• K
    xen/mmu: Add the notion of identity (1-1) mapping. · f4cec35b
    Konrad Rzeszutek Wilk 提交于
    Our P2M tree structure is a three-level. On the leaf nodes
    we set the Machine Frame Number (MFN) of the PFN. What this means
    is that when one does: pfn_to_mfn(pfn), which is used when creating
    PTE entries, you get the real MFN of the hardware. When Xen sets
    up a guest it initially populates a array which has descending
    (or ascending) MFN values, as so:
    
     idx: 0,  1,       2
     [0x290F, 0x290E, 0x290D, ..]
    
    so pfn_to_mfn(2)==0x290D. If you start, restart many guests that list
    starts looking quite random.
    
    We graft this structure on our P2M tree structure and stick in
    those MFN in the leafs. But for all other leaf entries, or for the top
    root, or middle one, for which there is a void entry, we assume it is
    "missing". So
     pfn_to_mfn(0xc0000)=INVALID_P2M_ENTRY.
    
    We add the possibility of setting 1-1 mappings on certain regions, so
    that:
     pfn_to_mfn(0xc0000)=0xc0000
    
    The benefit of this is, that we can assume for non-RAM regions (think
    PCI BARs, or ACPI spaces), we can create mappings easily b/c we
    get the PFN value to match the MFN.
    
    For this to work efficiently we introduce one new page p2m_identity and
    allocate (via reserved_brk) any other pages we need to cover the sides
    (1GB or 4MB boundary violations). All entries in p2m_identity are set to
    INVALID_P2M_ENTRY type (Xen toolstack only recognizes that and MFNs,
    no other fancy value).
    
    On lookup we spot that the entry points to p2m_identity and return the identity
    value instead of dereferencing and returning INVALID_P2M_ENTRY. If the entry
    points to an allocated page, we just proceed as before and return the PFN.

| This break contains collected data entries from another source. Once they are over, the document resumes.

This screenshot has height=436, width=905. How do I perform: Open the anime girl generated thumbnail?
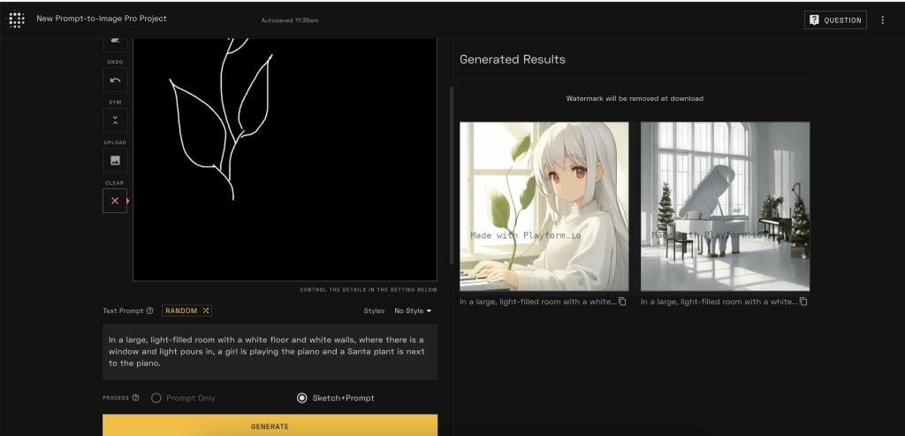[x=544, y=206]
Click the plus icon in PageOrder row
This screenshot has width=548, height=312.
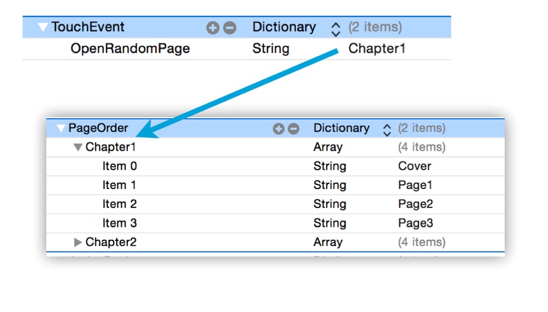[279, 129]
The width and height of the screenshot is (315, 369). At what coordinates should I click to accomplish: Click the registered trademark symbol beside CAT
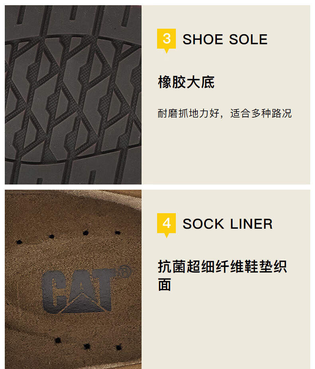(124, 271)
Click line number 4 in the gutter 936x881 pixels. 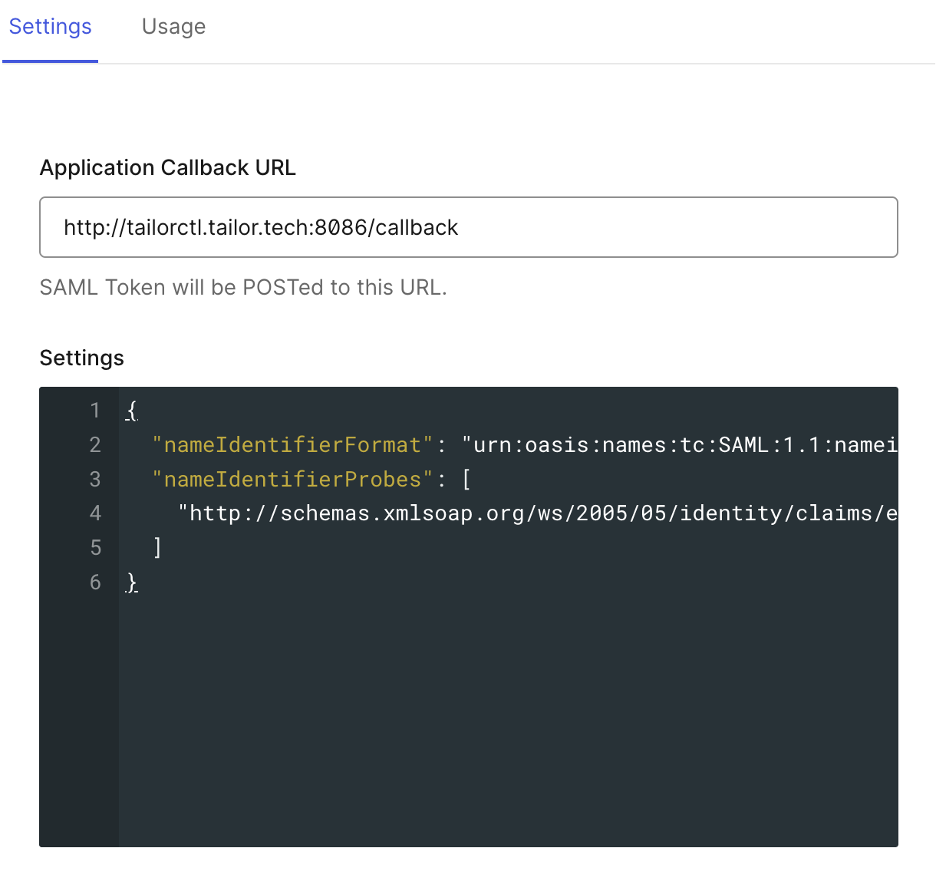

    If the PFN has IDENTITY_FRAME_BIT set we unmask that in appropriate functions
    (pfn_to_mfn).
    
    The reason for having the IDENTITY_FRAME_BIT instead of just returning the
    PFN is that we could find ourselves where pfn_to_mfn(pfn)==pfn for a
    non-identity pfn. To protect ourselves against we elect to set (and get) the
    IDENTITY_FRAME_BIT on all identity mapped PFNs.
    
    This simplistic diagram is used to explain the more subtle piece of code.
    There is also a digram of the P2M at the end that can help.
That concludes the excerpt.